» **DATA PROVIDED**:
===============

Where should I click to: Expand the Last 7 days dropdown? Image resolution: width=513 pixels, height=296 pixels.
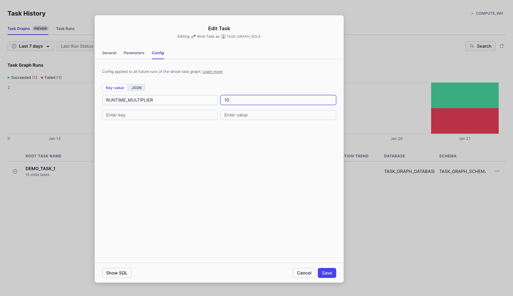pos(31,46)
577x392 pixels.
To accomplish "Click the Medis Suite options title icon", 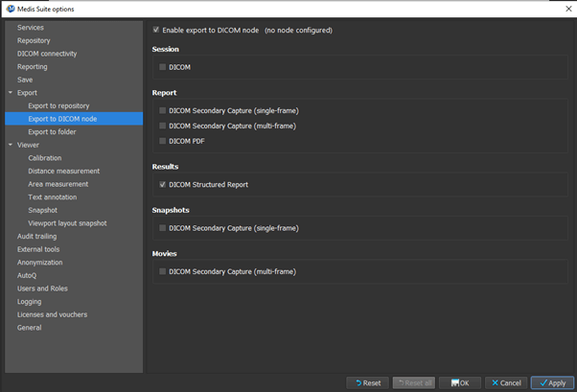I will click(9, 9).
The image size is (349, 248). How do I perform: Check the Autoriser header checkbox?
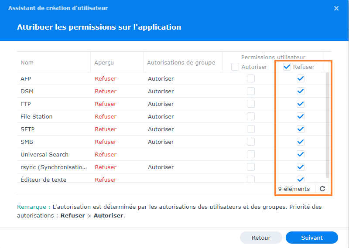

===============

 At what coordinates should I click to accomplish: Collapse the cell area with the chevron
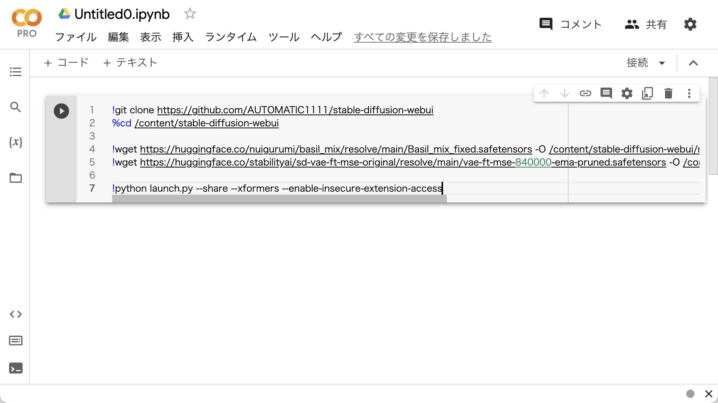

===============

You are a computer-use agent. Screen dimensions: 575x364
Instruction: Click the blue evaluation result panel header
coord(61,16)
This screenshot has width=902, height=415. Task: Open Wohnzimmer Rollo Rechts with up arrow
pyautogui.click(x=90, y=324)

===============

» **DESCRIPTION OF THE TASK**:
Starting at the line that contains "This screenshot has" and stopping after the line that contains "pyautogui.click(x=90, y=324)", write those lines out again, replacing "up arrow" with "down arrow" and changing nothing else.

» **ANSWER TO THE TASK**:
This screenshot has width=902, height=415. Task: Open Wohnzimmer Rollo Rechts with down arrow
pyautogui.click(x=90, y=324)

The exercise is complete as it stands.